Tank you very much for your answer. This works indeed, but how can I generalise? How can I know how to initialise a more complex mutable struct?

1 Like
4

In the second argument of Duplicated? I would initialize everything that is mutated to zero, but I don’t know if there is an official recommendation by Enzyme authors.

5

Thank you very much @jbrea

Here is the official answer from the developers:

Yeah essentially if you store active (e.g. differentiable) data into constant memory (such as the struct here), there’s some additional complications.

Specifically, since it’s stored into constant data, Enzyme can assume that uses of it in that constant data won’t impact the derivative – since its loading/using a constant!

If it acts as a buffer/temporary storage of derivative data, you’ll need to mark it as duplicated (see here: Home · Enzyme.jl). The reason for this is because if you build up some arbitrary data structure, we also need to construct the shadow (aka derivative) data structure. Without the shadow data structure, we have no location as memory to use for the temporary storage of the derivative!

Your first case is actually why I was very careful and said that Enzyme can assume that uses of it won’t impact the derivative, rather than Enzyme will assume. The reason in that case, is that the computation was simple enough that an optimization realized it was returning the input variable x and decided to return that directly rather than actually loading from the constant struct. Therefore it is returning an active value, and has a meaningful derivative. If you want guarantee that all uses of a variable will not have their uses change the derivative, we have a construct for that too. In essence it’s equivalent to making a custom rule that behaves identity-like, but is marked inactive.

1 Like
6

My question on how to initialise the shadow was related to the fact that if I change the operation on the structure, the initial value of 0.0 does not work anymore.

Example:

using Enzyme

mutable struct my_struct
    p1::Vector{Float64}
    p2::Float64
end

function edit_str!(str::my_struct, x, i)
    str.p1 = str.p1 .+ 1.0
    # Here I changed the operation to a product
    str.p2 = str.p2 * 2x^2
    return nothing
end

function foo(x, str)
    edit_str!(str, x, 1)
    return str.p2
end

str = my_struct([2.0, 3.0], 1.0)

str_copy = my_struct([0.0, 0.0], 0.0)

foo(1.0, str), autodiff(Reverse, foo, Active, Active(1.0), Duplicated(str, str_copy))

This gives 8.0 instead of 4.0. Initialising str_copy.p2 to other numbers only increases the result.

Do you know any workaround?

7

Your call to foo(1.0, str) changes the value of str.

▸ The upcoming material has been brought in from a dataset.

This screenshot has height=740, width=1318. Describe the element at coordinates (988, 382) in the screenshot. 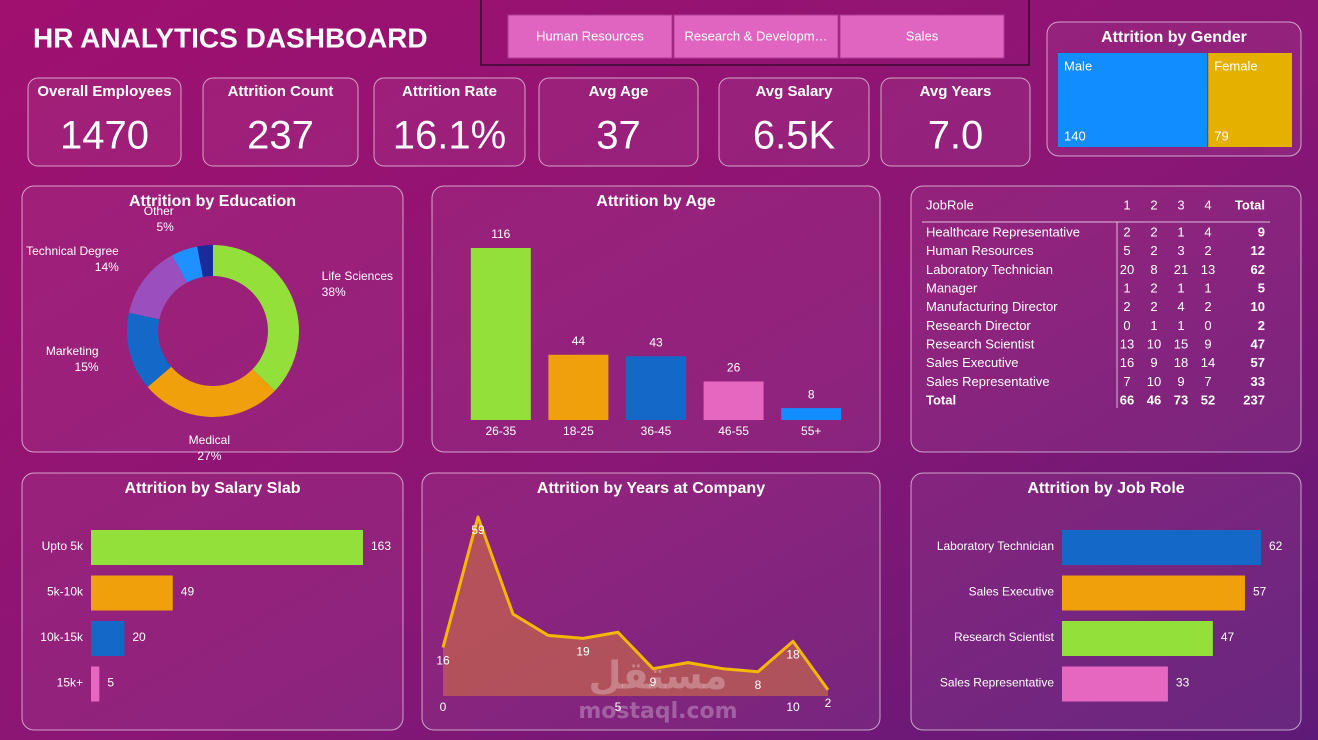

As a result it gives you a correct derivative for the new input values.


julia> using Enzyme


julia> mutable struct my_struct
           p1::Vector{Float64}
           p2::Float64
       end

julia> function edit_str!(str::my_struct, x, i)
           str.p1 = str.p1 .+ 1.0
           # Here I changed the operation to a product
           str.p2 = str.p2 * 2x^2
           return nothing
       end
edit_str! (generic function with 1 method)

julia> function foo(x, str)
           edit_str!(str, x, 1)
           return str.p2
       end
foo (generic function with 1 method)

julia> str = my_struct([2.0, 3.0], 1.0)
my_struct([2.0, 3.0], 1.0)

julia> str_copy = my_struct([0.0, 0.0], 0.0)
my_struct([0.0, 0.0], 0.0)

julia> foo(1.0, str)
2.0

julia> str
my_struct([3.0, 4.0], 2.0)

julia> str = my_struct([2.0, 3.0], 1.0)
my_struct([2.0, 3.0], 1.0)

julia> autodiff(Reverse, foo, Active, Active(1.0), Duplicated(str, str_copy))
((4.0, nothing),)

julia> str = my_struct([2.0, 3.0], 2.0)
my_struct([2.0, 3.0], 2.0)

julia> str_copy = my_struct([0.0, 0.0], 0.0)
my_struct([0.0, 0.0], 0.0)

julia> autodiff(Reverse, foo, Active, Active(1.0), Duplicated(str, str_copy))
((8.0, nothing),)

The expression here is equivalent to str.p2 * 2x^2 Its derivative is thus equivalent to 4x^2 str.p2 dx + 2x^2 d(str.p2). You set shadow(str.p2) = 0, and using active means dx = 1. Thus you should get ``4x^2 str.p2`. If, however, you did this on an input where p2 = 2 (like after your foo), a derivative of 8 is indeed the correct result.

4 Likes
8

Not sure what you’re trying to do. But you may be interested in Enzymes split mode which gives you the result of the original code and a separate pullback function and tape you can use to evaluate the derivatives of the values as they were at the time you called the original code.